WORK REQUEST: Total the lines of the entries below that hold the string "click", then write only that total.

PROVIDED ENTRIES:
------------------------
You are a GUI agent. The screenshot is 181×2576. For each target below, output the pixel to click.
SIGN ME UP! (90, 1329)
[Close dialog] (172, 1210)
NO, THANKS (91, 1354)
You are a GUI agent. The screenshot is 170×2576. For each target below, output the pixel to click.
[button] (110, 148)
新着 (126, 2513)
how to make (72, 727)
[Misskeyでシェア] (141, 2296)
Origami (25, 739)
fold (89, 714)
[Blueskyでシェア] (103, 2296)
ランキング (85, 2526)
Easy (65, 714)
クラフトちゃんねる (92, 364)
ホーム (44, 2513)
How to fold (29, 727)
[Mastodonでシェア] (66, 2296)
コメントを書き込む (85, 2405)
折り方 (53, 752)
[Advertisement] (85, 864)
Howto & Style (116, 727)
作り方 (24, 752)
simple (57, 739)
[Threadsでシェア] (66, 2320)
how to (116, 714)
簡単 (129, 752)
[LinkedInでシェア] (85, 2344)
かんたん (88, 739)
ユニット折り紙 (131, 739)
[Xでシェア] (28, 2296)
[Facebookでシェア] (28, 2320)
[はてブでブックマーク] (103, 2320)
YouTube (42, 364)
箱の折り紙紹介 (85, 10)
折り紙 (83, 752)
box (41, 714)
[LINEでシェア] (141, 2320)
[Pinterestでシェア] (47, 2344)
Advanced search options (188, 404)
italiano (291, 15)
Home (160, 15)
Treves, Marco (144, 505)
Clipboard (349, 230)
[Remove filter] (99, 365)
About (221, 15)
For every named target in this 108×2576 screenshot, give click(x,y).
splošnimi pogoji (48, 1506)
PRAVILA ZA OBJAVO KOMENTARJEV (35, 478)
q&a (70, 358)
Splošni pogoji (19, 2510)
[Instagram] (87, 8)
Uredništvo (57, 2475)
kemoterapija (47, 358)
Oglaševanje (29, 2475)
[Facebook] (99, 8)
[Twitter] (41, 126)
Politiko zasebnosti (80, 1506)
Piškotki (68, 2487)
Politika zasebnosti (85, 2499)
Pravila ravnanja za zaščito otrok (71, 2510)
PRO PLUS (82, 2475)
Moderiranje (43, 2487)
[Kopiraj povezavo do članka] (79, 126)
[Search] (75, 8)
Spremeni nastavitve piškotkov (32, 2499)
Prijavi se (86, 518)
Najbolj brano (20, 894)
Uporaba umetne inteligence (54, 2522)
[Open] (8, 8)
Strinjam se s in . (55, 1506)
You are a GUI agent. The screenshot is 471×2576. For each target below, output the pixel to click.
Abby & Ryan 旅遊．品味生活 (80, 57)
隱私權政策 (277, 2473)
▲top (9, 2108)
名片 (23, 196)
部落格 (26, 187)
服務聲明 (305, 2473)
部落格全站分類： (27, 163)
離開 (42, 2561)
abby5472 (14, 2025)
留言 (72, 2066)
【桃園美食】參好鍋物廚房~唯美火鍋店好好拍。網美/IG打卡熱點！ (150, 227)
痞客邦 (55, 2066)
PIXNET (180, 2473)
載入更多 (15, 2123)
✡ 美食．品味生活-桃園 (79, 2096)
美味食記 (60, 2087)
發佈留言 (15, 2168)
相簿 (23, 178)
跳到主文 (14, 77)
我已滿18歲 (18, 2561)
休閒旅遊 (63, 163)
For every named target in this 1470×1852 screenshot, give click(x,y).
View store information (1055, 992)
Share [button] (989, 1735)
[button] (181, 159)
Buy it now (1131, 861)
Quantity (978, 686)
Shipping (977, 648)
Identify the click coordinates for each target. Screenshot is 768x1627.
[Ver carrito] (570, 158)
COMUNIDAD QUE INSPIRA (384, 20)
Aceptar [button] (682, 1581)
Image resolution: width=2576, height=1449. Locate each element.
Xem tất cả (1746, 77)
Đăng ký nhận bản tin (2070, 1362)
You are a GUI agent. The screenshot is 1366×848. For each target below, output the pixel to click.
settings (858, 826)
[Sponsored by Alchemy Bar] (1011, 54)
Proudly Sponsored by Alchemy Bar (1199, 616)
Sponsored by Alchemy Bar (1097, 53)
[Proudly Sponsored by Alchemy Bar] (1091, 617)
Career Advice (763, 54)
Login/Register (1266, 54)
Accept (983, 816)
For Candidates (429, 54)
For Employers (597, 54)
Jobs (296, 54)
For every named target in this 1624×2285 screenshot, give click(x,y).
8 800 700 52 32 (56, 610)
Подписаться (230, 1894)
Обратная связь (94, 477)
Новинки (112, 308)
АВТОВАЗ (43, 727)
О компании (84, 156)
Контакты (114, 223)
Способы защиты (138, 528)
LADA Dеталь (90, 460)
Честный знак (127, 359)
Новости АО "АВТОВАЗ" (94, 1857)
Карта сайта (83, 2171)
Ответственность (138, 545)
------------------------
OUTPUT OF THE TASK: 8